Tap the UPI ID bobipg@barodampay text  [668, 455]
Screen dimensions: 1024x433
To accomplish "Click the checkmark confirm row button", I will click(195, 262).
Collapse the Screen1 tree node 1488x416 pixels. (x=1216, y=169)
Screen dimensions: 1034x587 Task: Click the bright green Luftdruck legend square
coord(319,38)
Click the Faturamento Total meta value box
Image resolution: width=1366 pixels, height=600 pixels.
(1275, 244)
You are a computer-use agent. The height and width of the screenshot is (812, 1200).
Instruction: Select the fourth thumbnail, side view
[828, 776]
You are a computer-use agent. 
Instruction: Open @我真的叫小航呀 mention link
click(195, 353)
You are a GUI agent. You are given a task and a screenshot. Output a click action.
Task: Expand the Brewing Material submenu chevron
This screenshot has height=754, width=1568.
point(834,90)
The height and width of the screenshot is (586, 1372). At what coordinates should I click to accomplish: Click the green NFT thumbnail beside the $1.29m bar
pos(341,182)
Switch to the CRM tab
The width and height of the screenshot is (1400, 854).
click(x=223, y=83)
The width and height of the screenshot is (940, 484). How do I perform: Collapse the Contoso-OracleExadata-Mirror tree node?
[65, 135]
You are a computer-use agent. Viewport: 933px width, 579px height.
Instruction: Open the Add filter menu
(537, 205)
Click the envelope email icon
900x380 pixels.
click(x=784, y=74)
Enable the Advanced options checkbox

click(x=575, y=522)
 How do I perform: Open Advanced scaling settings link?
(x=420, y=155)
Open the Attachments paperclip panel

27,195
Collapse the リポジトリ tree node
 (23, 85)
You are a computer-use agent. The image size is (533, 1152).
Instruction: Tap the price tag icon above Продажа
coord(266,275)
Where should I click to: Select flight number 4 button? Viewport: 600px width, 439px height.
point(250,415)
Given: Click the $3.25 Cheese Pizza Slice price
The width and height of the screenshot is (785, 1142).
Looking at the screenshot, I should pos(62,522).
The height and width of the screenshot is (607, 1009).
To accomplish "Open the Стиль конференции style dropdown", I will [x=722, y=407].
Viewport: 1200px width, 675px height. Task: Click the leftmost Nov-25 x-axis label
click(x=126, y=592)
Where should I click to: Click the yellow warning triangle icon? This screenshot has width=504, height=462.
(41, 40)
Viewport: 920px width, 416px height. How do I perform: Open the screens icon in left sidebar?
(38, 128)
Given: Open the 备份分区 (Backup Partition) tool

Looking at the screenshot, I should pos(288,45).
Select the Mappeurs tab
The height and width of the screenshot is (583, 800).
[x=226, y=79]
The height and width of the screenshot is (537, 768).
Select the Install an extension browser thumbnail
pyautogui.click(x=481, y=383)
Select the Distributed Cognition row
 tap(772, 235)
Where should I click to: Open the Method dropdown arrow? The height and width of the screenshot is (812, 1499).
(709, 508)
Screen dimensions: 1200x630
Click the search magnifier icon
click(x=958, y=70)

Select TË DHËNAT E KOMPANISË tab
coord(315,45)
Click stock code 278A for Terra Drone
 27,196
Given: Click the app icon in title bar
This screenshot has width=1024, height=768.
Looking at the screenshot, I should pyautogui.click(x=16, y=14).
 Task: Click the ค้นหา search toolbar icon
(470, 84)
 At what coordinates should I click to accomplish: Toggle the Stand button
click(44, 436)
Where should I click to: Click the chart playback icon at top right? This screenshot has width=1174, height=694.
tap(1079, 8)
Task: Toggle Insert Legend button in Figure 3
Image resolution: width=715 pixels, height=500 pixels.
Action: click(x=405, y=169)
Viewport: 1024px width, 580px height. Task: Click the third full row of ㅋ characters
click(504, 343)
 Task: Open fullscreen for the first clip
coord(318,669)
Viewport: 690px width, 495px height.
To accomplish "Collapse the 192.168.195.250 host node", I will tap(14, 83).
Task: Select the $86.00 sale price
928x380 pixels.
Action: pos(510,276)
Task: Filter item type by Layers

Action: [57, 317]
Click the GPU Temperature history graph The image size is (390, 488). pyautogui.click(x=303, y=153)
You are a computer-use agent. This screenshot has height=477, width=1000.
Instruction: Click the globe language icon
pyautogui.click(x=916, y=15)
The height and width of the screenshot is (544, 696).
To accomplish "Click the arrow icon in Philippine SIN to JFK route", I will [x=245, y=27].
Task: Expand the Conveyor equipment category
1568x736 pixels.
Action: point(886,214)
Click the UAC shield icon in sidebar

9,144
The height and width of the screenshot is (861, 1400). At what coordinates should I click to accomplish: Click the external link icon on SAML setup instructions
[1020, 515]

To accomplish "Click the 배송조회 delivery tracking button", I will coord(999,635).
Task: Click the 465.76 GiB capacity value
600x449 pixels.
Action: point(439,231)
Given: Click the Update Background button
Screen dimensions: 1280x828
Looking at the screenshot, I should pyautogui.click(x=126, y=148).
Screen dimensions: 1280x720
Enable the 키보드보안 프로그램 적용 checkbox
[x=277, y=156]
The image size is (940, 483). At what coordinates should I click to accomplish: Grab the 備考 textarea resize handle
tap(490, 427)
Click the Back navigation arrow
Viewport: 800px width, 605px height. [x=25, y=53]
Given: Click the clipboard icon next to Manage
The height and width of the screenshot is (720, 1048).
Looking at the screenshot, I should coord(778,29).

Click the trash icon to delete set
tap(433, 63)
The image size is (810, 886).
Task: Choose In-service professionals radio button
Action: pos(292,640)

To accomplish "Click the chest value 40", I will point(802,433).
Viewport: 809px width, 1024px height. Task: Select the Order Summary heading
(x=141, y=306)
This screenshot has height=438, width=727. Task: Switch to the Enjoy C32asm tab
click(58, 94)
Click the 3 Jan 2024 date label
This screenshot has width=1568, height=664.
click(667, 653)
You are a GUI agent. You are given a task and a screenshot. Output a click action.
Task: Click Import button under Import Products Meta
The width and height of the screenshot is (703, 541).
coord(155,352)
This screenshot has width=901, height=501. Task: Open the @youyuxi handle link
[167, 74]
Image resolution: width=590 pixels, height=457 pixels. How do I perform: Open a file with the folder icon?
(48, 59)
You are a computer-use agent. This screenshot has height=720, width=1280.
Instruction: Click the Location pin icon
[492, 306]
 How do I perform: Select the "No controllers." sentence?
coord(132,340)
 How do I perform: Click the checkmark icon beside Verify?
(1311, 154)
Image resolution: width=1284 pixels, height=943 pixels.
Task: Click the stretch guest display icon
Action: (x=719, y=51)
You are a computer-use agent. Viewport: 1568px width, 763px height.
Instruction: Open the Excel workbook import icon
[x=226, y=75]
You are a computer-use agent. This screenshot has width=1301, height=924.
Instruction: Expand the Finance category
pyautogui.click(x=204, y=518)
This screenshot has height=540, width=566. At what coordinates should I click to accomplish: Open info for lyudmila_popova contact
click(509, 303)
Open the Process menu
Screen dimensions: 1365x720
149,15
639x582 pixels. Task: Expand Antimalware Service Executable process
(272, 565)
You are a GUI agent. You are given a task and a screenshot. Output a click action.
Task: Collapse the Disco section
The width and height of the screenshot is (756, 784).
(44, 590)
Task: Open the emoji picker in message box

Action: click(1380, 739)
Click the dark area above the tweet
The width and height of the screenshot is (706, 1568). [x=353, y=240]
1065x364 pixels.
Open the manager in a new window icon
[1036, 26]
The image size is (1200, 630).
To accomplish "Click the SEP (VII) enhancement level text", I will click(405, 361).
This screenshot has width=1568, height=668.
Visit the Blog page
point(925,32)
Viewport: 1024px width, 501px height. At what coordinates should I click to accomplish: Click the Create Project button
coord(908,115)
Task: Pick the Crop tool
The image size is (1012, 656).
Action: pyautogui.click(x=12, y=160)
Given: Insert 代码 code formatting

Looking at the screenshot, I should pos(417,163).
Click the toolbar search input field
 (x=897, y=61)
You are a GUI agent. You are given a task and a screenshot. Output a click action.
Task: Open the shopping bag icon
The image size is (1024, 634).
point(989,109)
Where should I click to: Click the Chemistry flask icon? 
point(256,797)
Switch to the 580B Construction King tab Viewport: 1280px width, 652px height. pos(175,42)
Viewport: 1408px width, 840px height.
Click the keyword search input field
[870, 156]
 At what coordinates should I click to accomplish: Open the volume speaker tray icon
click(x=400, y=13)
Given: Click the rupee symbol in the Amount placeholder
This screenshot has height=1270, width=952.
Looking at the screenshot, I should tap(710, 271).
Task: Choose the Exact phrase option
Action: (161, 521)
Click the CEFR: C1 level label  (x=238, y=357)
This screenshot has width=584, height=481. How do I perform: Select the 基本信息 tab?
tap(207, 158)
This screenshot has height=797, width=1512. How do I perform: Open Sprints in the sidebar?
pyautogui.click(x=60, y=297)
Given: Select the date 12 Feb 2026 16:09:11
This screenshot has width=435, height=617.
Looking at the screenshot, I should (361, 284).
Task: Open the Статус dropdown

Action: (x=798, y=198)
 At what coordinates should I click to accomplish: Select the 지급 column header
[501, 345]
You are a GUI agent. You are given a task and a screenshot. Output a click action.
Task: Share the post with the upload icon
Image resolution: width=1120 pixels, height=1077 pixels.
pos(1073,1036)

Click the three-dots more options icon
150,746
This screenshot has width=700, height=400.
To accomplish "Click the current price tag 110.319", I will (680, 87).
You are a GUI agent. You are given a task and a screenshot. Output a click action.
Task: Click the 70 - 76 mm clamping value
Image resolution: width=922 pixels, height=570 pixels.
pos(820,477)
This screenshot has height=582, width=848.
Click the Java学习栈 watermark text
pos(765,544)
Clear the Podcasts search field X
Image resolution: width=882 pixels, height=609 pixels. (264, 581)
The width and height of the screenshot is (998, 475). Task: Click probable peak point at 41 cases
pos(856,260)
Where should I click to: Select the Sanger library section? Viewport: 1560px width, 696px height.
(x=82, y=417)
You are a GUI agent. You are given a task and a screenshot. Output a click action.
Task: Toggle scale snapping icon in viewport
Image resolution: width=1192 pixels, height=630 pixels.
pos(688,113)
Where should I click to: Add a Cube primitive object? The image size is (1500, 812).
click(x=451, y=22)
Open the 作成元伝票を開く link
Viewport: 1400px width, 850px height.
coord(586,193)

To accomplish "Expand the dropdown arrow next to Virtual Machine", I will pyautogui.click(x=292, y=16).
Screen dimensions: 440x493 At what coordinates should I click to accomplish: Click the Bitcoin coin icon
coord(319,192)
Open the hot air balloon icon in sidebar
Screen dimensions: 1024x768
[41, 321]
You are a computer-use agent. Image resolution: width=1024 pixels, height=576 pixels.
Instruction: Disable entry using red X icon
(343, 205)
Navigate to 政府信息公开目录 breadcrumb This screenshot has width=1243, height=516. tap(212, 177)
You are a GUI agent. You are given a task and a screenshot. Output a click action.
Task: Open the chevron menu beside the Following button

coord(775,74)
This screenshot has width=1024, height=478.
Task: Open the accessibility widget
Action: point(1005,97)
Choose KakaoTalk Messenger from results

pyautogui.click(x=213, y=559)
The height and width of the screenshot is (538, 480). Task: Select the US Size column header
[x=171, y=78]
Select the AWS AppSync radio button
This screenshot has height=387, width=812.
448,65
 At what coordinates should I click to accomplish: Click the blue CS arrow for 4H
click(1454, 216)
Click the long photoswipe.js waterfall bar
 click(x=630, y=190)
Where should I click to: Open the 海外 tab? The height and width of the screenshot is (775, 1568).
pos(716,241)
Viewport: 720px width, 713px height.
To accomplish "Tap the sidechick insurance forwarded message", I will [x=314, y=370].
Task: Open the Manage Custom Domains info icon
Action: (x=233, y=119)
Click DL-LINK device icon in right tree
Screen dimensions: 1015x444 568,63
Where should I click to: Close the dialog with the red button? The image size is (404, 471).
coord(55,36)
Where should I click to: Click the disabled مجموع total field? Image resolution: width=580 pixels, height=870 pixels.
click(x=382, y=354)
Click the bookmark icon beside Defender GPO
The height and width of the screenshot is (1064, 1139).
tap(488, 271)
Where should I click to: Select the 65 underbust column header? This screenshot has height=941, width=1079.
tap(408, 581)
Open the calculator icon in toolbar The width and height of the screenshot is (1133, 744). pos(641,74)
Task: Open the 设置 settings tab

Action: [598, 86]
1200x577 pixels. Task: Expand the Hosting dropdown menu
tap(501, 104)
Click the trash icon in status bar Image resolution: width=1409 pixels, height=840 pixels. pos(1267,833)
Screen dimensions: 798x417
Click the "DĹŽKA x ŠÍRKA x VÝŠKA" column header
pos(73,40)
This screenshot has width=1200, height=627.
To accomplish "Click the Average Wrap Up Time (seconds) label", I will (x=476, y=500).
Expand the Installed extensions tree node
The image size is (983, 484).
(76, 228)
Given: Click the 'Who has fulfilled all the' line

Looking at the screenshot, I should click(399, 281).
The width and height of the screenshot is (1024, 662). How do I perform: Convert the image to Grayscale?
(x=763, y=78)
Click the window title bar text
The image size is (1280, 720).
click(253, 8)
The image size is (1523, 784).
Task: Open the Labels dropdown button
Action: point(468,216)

§

Give back exactly the lines from the one containing "Screen dimensions: 798x417" through the end of the listing above, with both ends included and nothing added.

TASK RESPONSE:
Screen dimensions: 798x417
Click the "DĹŽKA x ŠÍRKA x VÝŠKA" column header
pos(73,40)
This screenshot has width=1200, height=627.
To accomplish "Click the Average Wrap Up Time (seconds) label", I will (x=476, y=500).
Expand the Installed extensions tree node
The image size is (983, 484).
(76, 228)
Given: Click the 'Who has fulfilled all the' line

Looking at the screenshot, I should click(399, 281).
The width and height of the screenshot is (1024, 662). How do I perform: Convert the image to Grayscale?
(x=763, y=78)
Click the window title bar text
The image size is (1280, 720).
click(253, 8)
The image size is (1523, 784).
Task: Open the Labels dropdown button
Action: point(468,216)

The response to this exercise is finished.